I do think, however, I’m being disciplined.  For those of you who are more gracious and lenient, more of the hippie-Jesus crowd, you might say, “C’mon, James.  Disciplined?  A transmission?  That’s just what happens in life.  Just roll with it, man.”  I disagree with you as well.  God made Mazda 626 transmissions — as shoddy as they are — for their purpose.  I believe God caused my transmission to crap out.  Call me a radical, but listen first.  Proverbs 16:4 says, “The LORD has made everything for its purpose.”  Further, the word “discipline,” in English, comes from the Latin disciplina which means “teaching, learning.”  I’m learning about God’s glory because of my car’s transmission.  Here’s how the author of Hebrews talks about God’s discipline.

It is for discipline that you have to endure.  God is treating you as sons.

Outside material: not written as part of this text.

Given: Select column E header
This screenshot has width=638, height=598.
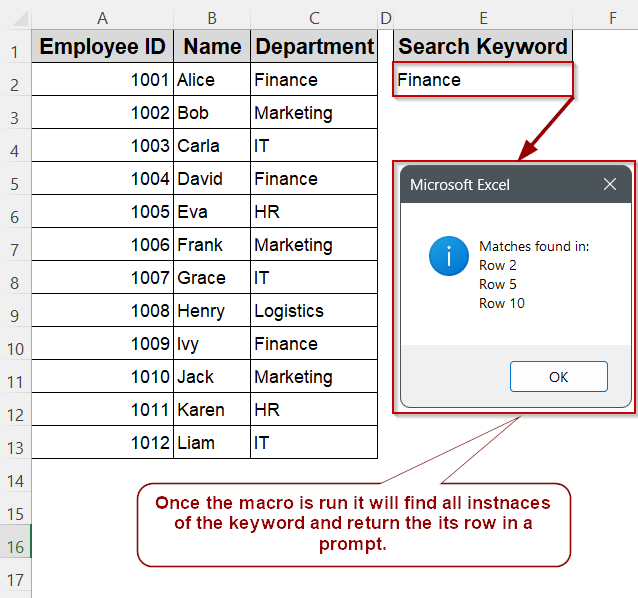Looking at the screenshot, I should pyautogui.click(x=483, y=17).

For what son is there whom his father does not discipline?  If you are left without discipline, in which all have participated, then you are illegitimate children and not sons.
– Hebrews 12:7-8

If I am not seeing God’s glory and knowing him more, I am not his son.  I’m just a religious phony who isn’t born again.  When I got the phone call that the transmission’s funeral will be held sometime this month, I was not happy.  But after that moment of frustration, I said, “God, it’s okay.  It’s just a car.  Show me your glory in this.  Help me get through this well.”  God is using this to cause me to endure.  I need to depend on him financially even more than before.  Now, I need to trust God to find a way to get to the gym each day.  I need to trust God that someone will want to buy this car despite it having a bad transmission.  I need to trust God that he knew what he was doing when I bought this car two and a half years ago not knowing how much money I’d invest in it.

Thank God for my transmission.  It’s an opportunity to believe God’s promises and see his glory.  He made everything for it’s purpose.  Even transmissions.